Message/Author 


1) Is it possible to estimate LCA with a distal outcome in a single step in Mplus(along the same lines one does with LCGA or GGMM)? (Are there examples of this anywhere?) 2) Would I obtain the same results if I used a twostep procedure whereby, first, I estimated conditional latent classes with covariates (while also identifying my distal outcomes using the "auxillary" command), export this to another statistical package like Stata, and second, run regular regressions of my distal outcomes on class probabilities in Stata? Much thanks for any information! 
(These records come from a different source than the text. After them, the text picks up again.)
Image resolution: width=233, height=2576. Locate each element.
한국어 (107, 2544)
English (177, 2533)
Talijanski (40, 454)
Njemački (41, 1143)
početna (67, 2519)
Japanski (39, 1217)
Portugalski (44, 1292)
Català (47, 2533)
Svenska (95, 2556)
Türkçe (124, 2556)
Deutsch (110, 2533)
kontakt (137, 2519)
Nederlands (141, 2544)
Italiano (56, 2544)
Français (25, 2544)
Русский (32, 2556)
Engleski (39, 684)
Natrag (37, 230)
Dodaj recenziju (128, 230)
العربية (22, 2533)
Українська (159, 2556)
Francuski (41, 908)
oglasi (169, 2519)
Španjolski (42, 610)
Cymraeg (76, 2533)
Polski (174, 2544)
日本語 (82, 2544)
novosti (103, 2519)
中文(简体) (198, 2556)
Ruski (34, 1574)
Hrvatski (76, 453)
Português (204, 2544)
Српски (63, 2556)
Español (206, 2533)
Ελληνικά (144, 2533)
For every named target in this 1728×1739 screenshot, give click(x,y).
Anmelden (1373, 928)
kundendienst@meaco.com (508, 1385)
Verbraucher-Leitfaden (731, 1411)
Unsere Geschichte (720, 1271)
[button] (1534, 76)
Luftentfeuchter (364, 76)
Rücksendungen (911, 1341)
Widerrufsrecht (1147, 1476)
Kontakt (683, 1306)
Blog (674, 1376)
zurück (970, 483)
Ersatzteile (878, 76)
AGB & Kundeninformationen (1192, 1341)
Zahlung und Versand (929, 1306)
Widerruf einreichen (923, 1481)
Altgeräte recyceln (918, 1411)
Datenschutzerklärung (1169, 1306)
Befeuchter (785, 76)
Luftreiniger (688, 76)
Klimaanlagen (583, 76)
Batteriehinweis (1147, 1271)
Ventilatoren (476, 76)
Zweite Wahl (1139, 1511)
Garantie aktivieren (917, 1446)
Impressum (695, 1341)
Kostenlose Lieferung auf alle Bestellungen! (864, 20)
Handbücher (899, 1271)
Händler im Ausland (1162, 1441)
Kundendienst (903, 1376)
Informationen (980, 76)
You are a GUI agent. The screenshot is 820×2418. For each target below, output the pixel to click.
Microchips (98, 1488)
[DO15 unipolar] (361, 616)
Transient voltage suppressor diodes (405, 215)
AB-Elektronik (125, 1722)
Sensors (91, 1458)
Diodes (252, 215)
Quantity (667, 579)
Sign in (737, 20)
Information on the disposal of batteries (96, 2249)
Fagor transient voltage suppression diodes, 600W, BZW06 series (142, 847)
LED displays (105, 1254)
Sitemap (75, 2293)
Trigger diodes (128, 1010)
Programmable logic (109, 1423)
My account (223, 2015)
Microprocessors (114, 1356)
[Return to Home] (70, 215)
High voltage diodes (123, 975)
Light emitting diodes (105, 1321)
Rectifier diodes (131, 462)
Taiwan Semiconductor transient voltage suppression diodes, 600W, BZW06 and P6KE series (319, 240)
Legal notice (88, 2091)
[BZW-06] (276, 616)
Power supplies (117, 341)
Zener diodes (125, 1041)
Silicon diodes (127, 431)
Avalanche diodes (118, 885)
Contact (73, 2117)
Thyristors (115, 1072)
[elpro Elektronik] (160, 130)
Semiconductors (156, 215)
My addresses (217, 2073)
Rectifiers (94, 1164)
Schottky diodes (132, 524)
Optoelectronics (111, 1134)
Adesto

1. Yes. It would be like Example 8.6 but with an LCA model instead of a GMM model. 2. It is always preferable to do the entire model estimation in one step. Doing it in two steps would introduce estimation errors and the standard errors will be incorrect. 


Thank you, Linda. Are there any references you would recommend for me to read more about this type of estimation error? Thanks! 


I don't know of any specific reference. Perhaps you could find something in a general statistical text. 


I am running a LCA with several covariates and distal outcomes. I would like to control for the distal outcome scores in the fall so I have specified "outcome on fallscore" in my overall model. Because of this, I get intercepts for my distal outcomes instead of means. I have two questions: 1) What is the best way to request the class means for the outcomes? Tech7? 2) What is the best way to compare my 3 classes on the distal outcomes? I have used MODEL TEST but isn't that comparing the class intercepts and not the means in my particular model? Thank you in advance for your time! 


1. TECH7 is sample statistics. TECH4 and the RESIDUAL option of the OUTPUT command give model estimated values. 2. You would need to define the means in terms of the model parameters using new parameters in MODEL CONSTRAINT where you can also test the differences. 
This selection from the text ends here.